[Data on finding visible targets]
----

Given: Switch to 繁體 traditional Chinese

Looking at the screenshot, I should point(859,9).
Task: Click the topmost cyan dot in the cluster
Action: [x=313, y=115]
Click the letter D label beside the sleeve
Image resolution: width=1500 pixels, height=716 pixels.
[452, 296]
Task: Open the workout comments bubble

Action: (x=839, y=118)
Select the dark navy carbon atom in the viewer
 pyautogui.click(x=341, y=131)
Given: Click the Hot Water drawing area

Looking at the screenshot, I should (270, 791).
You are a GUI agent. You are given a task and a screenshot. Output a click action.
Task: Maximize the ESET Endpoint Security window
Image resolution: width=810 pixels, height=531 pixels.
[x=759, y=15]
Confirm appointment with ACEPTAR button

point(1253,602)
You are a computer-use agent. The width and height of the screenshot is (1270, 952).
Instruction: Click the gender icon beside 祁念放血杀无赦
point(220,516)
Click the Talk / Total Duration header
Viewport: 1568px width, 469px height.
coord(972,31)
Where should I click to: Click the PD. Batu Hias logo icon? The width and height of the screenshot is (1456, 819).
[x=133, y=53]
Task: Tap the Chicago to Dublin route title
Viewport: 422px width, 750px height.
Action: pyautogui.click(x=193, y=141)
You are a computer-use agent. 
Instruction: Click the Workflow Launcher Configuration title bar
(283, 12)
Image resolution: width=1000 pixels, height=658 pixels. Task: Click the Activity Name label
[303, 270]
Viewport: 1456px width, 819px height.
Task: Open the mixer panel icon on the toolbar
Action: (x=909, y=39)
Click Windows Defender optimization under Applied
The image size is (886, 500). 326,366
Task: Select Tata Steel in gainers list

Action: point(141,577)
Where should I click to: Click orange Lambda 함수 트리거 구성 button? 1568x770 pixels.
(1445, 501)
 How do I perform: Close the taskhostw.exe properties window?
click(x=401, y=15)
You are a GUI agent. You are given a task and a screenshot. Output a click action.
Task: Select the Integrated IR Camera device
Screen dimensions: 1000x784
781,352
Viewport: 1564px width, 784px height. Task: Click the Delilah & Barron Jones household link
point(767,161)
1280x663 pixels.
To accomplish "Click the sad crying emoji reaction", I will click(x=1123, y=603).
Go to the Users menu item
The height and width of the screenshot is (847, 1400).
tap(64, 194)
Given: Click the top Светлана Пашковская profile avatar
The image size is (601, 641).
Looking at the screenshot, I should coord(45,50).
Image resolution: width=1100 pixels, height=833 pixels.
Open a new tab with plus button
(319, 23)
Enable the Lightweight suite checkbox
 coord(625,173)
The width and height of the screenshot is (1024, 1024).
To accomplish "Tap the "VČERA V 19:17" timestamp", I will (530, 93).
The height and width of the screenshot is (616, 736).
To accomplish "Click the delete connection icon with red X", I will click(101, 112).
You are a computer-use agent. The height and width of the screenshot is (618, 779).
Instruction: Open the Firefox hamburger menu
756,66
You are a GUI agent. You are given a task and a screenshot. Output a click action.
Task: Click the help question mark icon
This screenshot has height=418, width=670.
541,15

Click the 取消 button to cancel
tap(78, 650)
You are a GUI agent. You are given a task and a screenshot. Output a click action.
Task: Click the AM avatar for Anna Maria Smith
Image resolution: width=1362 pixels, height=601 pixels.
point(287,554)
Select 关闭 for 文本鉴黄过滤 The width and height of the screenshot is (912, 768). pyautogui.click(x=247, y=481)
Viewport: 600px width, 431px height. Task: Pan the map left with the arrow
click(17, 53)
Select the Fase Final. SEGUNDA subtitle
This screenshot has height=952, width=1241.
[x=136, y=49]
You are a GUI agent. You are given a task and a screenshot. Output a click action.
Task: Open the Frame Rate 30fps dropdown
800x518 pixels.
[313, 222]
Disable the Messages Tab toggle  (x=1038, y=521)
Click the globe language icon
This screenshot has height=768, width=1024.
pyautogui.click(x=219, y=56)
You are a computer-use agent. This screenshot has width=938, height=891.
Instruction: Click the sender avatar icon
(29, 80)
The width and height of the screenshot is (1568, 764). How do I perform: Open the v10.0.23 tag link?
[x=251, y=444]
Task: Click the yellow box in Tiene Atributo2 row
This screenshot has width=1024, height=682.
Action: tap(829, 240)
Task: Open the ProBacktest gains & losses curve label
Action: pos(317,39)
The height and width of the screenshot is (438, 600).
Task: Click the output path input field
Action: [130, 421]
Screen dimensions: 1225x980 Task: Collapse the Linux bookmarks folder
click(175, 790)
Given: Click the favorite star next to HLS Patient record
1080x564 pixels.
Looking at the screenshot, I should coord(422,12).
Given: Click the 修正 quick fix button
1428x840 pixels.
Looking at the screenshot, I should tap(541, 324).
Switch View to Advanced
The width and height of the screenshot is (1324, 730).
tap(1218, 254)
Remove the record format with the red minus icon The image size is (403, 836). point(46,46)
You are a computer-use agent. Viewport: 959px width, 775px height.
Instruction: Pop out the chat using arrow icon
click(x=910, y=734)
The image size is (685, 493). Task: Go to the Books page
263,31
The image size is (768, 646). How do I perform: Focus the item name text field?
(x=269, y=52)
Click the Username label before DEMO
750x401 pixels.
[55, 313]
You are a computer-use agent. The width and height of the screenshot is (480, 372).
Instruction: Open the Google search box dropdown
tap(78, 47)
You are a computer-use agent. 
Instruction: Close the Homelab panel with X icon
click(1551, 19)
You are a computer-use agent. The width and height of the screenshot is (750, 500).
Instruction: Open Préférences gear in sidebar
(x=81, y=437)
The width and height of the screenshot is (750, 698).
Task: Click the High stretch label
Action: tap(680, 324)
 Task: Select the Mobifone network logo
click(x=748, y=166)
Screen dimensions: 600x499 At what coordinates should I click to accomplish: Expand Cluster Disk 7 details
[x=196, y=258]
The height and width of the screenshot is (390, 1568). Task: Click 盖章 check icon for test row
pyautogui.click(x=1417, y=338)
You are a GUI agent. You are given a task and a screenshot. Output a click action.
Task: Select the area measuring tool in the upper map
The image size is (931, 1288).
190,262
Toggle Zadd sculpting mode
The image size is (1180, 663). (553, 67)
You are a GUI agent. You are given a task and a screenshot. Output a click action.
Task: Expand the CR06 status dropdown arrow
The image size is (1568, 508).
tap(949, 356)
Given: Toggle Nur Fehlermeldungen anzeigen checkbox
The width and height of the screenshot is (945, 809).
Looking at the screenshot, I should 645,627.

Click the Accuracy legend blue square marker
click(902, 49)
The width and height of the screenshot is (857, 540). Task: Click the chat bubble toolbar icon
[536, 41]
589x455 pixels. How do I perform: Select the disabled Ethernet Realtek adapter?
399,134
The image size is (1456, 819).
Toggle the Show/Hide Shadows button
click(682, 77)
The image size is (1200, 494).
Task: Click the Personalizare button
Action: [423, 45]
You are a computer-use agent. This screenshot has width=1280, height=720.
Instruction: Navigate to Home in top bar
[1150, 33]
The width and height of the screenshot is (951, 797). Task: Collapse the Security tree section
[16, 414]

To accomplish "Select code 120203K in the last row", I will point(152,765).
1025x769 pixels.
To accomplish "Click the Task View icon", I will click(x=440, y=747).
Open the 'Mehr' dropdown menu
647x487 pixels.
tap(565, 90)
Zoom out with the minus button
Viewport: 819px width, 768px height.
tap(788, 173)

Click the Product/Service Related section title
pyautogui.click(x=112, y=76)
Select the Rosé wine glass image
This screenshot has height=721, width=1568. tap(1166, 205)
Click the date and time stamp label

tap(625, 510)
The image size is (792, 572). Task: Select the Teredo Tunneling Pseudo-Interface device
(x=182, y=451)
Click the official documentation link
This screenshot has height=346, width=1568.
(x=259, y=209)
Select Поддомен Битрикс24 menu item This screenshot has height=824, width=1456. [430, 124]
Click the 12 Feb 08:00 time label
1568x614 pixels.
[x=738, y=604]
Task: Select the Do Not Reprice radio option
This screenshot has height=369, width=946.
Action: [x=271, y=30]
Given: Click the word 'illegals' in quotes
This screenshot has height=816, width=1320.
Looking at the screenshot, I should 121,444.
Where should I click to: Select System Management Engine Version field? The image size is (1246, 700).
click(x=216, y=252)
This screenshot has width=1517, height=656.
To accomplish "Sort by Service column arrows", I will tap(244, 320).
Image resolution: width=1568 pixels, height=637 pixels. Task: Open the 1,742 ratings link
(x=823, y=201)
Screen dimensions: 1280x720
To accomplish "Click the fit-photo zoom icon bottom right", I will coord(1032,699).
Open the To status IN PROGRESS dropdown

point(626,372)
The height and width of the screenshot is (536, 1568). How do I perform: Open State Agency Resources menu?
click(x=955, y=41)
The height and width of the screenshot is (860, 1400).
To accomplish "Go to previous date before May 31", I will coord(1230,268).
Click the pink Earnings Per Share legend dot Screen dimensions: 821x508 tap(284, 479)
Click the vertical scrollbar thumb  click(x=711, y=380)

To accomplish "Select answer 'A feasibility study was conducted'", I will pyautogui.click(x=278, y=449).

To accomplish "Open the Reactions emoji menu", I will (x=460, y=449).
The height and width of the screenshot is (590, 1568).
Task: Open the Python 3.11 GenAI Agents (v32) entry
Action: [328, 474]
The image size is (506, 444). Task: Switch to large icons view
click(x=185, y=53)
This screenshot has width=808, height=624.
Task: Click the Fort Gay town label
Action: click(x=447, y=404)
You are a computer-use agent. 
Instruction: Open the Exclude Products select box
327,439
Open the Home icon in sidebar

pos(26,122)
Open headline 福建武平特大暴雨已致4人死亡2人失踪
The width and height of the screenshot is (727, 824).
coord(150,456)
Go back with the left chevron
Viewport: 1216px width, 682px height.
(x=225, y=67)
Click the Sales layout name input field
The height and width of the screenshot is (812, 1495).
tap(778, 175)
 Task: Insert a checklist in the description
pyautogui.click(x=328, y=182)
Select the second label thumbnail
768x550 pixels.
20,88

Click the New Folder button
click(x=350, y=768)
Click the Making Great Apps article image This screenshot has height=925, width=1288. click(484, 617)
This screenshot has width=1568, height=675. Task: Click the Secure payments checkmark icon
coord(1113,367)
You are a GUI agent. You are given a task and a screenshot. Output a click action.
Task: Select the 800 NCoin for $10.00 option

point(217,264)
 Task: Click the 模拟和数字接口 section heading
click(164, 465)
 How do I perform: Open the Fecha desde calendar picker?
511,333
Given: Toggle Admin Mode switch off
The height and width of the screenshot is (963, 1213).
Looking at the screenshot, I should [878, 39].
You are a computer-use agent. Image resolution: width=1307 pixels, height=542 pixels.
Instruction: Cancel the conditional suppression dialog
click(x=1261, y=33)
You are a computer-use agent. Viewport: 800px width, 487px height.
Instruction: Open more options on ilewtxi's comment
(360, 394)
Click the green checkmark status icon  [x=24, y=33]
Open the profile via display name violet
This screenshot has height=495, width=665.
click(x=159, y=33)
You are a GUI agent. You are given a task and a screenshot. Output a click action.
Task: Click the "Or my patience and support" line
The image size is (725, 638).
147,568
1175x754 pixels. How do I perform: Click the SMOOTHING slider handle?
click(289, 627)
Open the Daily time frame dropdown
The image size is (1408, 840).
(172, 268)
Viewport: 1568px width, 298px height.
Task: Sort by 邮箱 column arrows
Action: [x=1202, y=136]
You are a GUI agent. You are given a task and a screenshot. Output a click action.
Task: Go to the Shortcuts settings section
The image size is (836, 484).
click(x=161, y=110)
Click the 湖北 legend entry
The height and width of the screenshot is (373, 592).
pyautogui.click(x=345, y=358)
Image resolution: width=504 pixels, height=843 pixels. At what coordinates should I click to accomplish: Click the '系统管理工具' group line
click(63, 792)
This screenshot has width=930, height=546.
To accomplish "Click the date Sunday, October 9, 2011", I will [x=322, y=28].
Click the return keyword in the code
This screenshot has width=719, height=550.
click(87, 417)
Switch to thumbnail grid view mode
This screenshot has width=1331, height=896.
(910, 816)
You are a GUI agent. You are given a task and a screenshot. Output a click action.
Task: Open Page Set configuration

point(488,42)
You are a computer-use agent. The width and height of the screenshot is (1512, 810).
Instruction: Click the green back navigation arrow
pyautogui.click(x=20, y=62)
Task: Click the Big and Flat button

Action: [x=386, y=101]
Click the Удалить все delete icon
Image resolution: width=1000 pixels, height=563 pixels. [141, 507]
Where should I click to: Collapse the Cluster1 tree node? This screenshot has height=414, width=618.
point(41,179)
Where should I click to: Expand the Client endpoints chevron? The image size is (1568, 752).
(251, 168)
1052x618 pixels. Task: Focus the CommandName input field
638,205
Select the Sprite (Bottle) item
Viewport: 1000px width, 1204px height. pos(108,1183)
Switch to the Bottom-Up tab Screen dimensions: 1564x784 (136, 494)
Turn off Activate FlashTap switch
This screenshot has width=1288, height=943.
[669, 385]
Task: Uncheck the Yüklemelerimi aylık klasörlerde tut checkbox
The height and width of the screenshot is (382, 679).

----

### TASK REQUIREMENTS
Add 127 to every number in the answers, both coordinates and resolution figures, and write out the records again, requests included. Cover only the lines starting at the line that contains "Task: Click the Big and Flat button" and ending at the line that contains "Image resolution: width=1000 pixels, height=563", both of those lines included.

### ANSWER IN FULL
Task: Click the Big and Flat button

Action: [x=513, y=228]
Click the Удалить все delete icon
Image resolution: width=1127 pixels, height=690 pixels. [268, 634]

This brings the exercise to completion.